Slurm Login nodes allow you to access your Slurm cluster, while Slurm Compute nodes perform the actual work of running a Slurm job.

With SUNK, you can create flexible Compute node definitions to meet the specific resource requirements of the workloads. This guide will walk you through the various methods of defining Compute nodes that are optimized for performance and efficiency of the desired jobs.

Note

In SUNK, Slurm nodes run in Kubernetes Pods. These are not the same as Kubernetes Nodes, which are the worker machines that run the Pods.
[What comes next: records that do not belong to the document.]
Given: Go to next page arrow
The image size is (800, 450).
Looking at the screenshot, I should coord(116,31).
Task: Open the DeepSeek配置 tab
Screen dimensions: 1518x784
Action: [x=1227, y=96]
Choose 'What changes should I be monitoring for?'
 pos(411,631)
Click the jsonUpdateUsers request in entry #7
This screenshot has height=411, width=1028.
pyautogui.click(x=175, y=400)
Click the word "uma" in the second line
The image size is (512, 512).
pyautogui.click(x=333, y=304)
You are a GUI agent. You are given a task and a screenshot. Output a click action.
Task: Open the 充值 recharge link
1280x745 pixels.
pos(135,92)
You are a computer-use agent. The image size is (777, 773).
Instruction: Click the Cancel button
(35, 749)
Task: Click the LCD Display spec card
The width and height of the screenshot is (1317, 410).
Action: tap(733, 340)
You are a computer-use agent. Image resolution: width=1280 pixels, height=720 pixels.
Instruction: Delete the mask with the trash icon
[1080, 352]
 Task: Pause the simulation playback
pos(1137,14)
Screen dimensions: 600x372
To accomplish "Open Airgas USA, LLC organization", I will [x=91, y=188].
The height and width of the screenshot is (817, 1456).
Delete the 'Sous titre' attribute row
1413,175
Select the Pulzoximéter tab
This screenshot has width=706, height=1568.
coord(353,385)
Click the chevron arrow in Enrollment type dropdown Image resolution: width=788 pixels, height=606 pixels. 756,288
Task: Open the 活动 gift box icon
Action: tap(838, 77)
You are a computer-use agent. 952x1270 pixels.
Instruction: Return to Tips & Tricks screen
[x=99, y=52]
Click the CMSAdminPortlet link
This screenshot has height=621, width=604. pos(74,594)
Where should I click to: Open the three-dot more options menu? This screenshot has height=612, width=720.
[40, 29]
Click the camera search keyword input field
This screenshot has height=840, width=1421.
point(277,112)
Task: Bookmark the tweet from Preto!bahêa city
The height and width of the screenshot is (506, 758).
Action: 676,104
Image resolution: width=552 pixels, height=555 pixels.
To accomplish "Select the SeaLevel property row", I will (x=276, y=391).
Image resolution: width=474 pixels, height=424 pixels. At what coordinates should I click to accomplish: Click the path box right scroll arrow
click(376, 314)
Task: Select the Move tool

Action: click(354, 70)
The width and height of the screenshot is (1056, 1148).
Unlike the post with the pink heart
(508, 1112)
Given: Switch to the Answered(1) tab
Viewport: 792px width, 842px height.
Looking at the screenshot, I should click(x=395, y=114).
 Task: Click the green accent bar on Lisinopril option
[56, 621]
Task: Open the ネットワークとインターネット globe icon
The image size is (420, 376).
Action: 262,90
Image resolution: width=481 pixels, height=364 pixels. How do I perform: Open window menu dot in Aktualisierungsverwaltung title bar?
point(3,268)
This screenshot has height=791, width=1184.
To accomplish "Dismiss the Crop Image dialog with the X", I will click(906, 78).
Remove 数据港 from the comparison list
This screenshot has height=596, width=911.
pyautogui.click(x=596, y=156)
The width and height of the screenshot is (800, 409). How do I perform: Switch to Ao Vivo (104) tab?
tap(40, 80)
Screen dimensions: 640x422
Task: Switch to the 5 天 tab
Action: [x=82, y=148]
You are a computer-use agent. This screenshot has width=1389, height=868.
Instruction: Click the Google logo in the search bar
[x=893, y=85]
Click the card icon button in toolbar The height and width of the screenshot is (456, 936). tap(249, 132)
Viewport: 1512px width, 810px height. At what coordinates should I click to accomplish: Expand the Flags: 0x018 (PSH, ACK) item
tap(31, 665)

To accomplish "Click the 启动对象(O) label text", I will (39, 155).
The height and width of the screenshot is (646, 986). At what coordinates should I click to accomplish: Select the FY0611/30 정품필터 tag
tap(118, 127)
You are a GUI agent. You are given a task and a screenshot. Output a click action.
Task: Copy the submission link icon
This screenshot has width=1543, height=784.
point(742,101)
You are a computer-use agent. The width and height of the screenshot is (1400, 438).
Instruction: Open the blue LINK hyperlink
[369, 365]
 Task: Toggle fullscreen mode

To distinguish between the two, Kubernetes Nodes are capitalized in this documentation, while Slurm nodes are not.

Access Slurm Compute nodes

After accessing your Slurm cluster through the Slurm Login node, you can interact with the Slurm Compute nodes using standard Slurm commands. It is not necessary to directly access a Slurm Compute node.

Use Slurm commands, such as srun, sbatch, or salloc, to run and manage jobs on Slurm Compute nodes.

Warning

We do not recommend directly accessing Slurm Compute nodes through SSH to run tasks. Bypassing Slurm can interfere with currently running jobs and may cause nodes to drain unintentionally, leading to temporary loss of resources. SSH to Slurm Compute nodes should only be used for debugging existing jobs on the nodes.

The manifest

The foundation for defining Compute nodes is a YAML manifest, which outlines the resources and configurations for each node type. An example of the compute: section might look like this:

Example
compute:
# See "Global Compute node options" below to learn more.
volumeMounts: []
volumes: []
s6: {}
pyxis:
partitions:
# Node definitions. Multiple node definitions are allowed, but
# only those `enabled: true` will be deployed.
nodes:
# The node definition name.
reservation-id:
# Defines a node with affinity for a specific reservation ID.
affinity:
nodeAffinity:
requiredDuringSchedulingIgnoredDuringExecution:
nodeSelectorTerms:
- matchExpressions:
- key: node.coreweave.cloud/reserved
operator: In
values:
- <my-reservation-id>
# Another node definition.
my-node-def:
enabled: true
replicas: 1
definitions:
# Use the `reservation-id` defined above.
- reservation-id
staticFeatures:
- foo
- bar
dynamicFeatures:
node.coreweave.cloud/class: {}
gpu.nvidia.com/class: {}
image:
repository: registry.gitlab.com/example
env:
- name: example
value: "1"
gresGpu: h100:8
config:
weight: 1
resources:
limits:
memory: 960Gi
sunk.coreweave.com/accelerator: "8"
rdma/ib: "1"
requests:
cpu: "110"
memory: 960Gi
sunk.coreweave.com/accelerator: "8"

Global options

These are the global options shown in the YAML example above.

compute.volumeMounts

Declares a list of additional volumes to mount within the primary container of the node in addition to the chart global.volumeMounts.

For example:

Example
compute:
volumeMounts:
- name: my-pvc
path: /mnt/my-pvc
Note
  • Entries which share the same path as a globally defined mount will override the mount.
  • These volumeMounts are also added to the login node primary container.

compute.volumes

Declares a list of additional volumes to attach to the Pod for the compute node. If using persistent volumes claims, ReadWriteMany access mode should be used in most cases.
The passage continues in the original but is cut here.